Scientific classification
- Kingdom: Plantae
- Clade: Tracheophytes
- Clade: Angiosperms
- Clade: Eudicots
- Order: Caryophyllales
- Family: Cactaceae
- Subfamily: Cactoideae
- Genus: Pachycereus
- Species: P. weberi
- Binomial name: Pachycereus weberi (J.M.Coult.) Backeb.
- Synonyms: Cereus candelabrum K.Schum. 1897; Cereus weberi J.M.Coult. 1896; Lemaireocereus weberi (J.M.Coult.) Britton & Rose 1909; Ritterocereus weberi (J.M.Coult.) Backeb. 1951; Stenocereus weberi (J.M.Coult.) Buxb. 1961; Pachycereus gigas (Backeb.) Backeb. 1960; Pachycereus grandis var. gigas Backeb. 1941; Pachycereus weberi var. gigas (Backeb.) P.V.Heath 1992;

= Pachycereus weberi =

- Authority: (J.M.Coult.) Backeb.
- Conservation status: LC
- Synonyms: Cereus candelabrum , Cereus weberi , Lemaireocereus weberi , Ritterocereus weberi , Stenocereus weberi , Pachycereus gigas , Pachycereus grandis var. gigas , Pachycereus weberi var. gigas

Species of cactus

Pachycereus weberi is a columnar cactus plant native to Mexico.
==Description==
Pachycereus weberi is a columnar cactus that grows strongly tree-like and can reach heights of up to 11 meters.
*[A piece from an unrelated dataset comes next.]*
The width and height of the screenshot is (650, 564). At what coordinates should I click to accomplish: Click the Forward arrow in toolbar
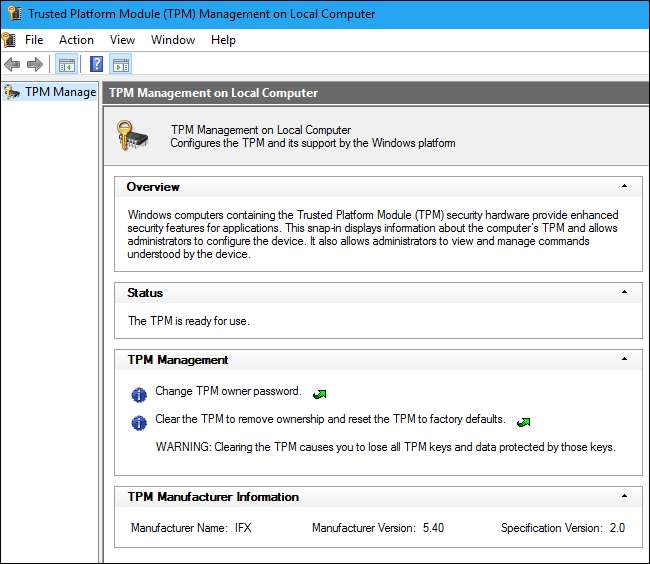tap(34, 65)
The moderately upright growth habit is candelabra-shaped. However, this typical growth form is only achieved by the plant when it reaches a height of two meters, where numerous branches of the main trunk arise. The slightly waxy, bluish-green side shoots have a diameter of 12 to 20 centimeters and consist of eight to ten ribs, which are covered with white, felty areoles at a distance of 2 to 3 (up to 5) centimeters. The blackish, flattened central spine can be up to 10 centimeters long. It is accompanied by 6 to 12 reddish-brown marginal spines with a length of 2 to 3 centimeters.

The white to yellow flowers, which only open at night, are 8 to 10 centimeters long. The ovary is rounded and woolly. The flower tube is covered with scales and brown hairs. The edible fruits are 6 to 7 centimeters long and have fine yellowish thorns. The flesh is reddish-purple.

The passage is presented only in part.